Task statement: Please copy the entries below word for word, starting at the line that contains "The width and" and continuing through the end of the entries. Leave the pictures out of your copy.

The records:
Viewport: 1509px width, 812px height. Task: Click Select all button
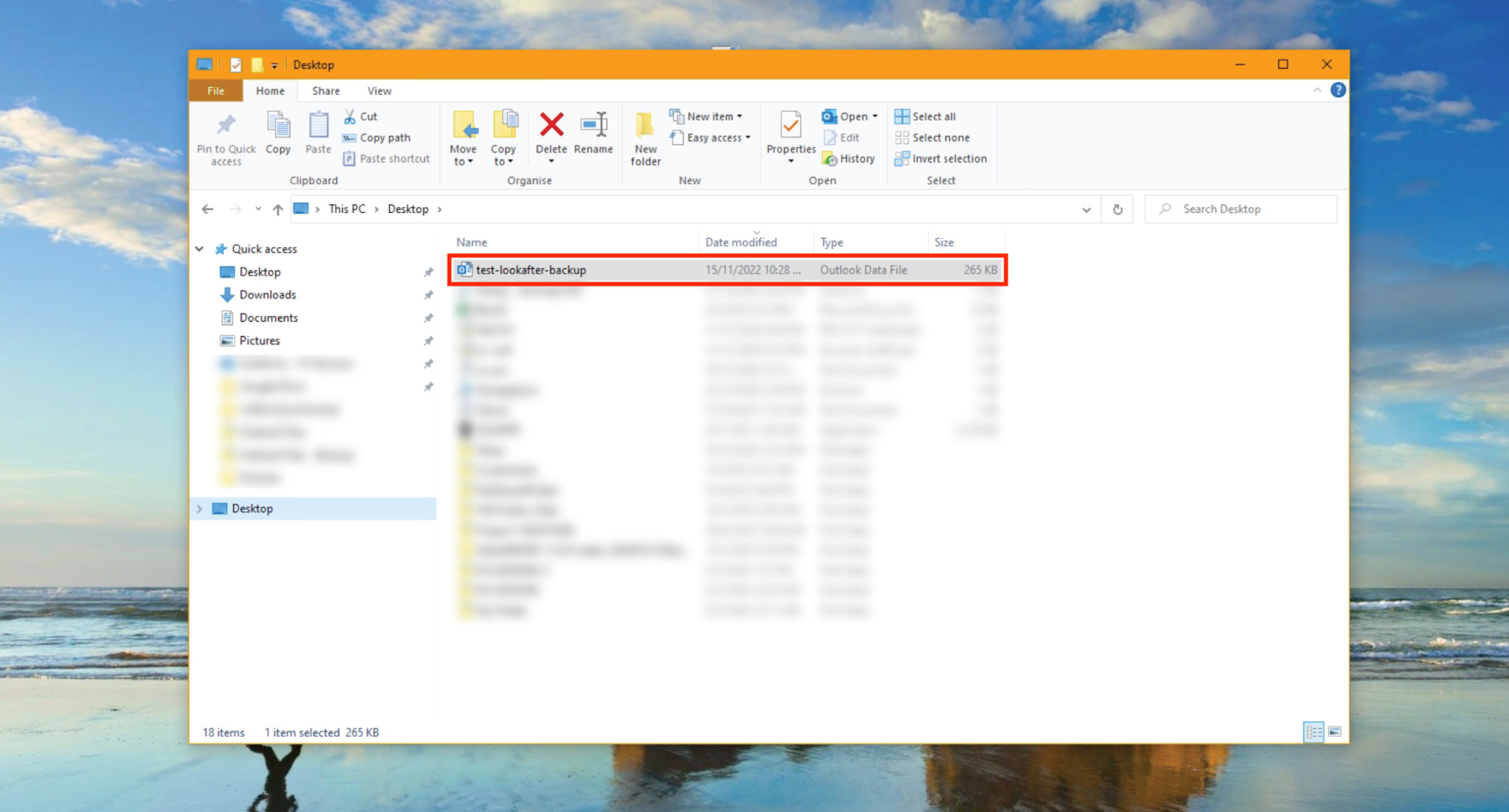coord(926,116)
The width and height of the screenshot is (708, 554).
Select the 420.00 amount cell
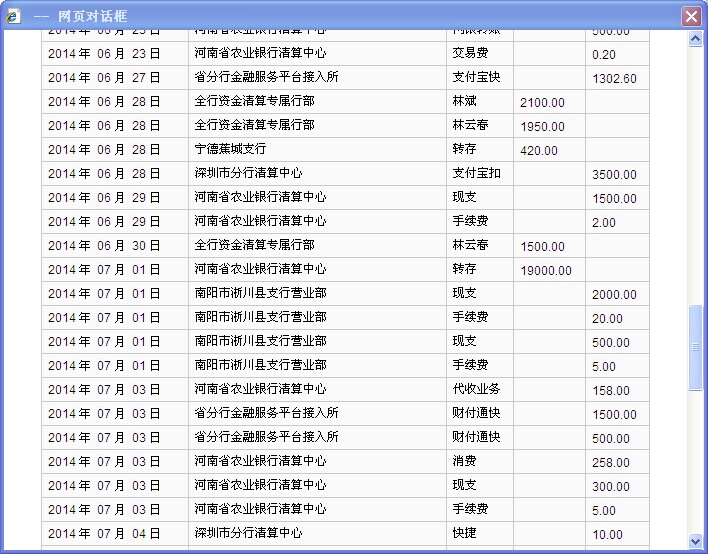[x=540, y=150]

The solution:
The width and height of the screenshot is (708, 554).
Select the 420.00 amount cell
[x=540, y=150]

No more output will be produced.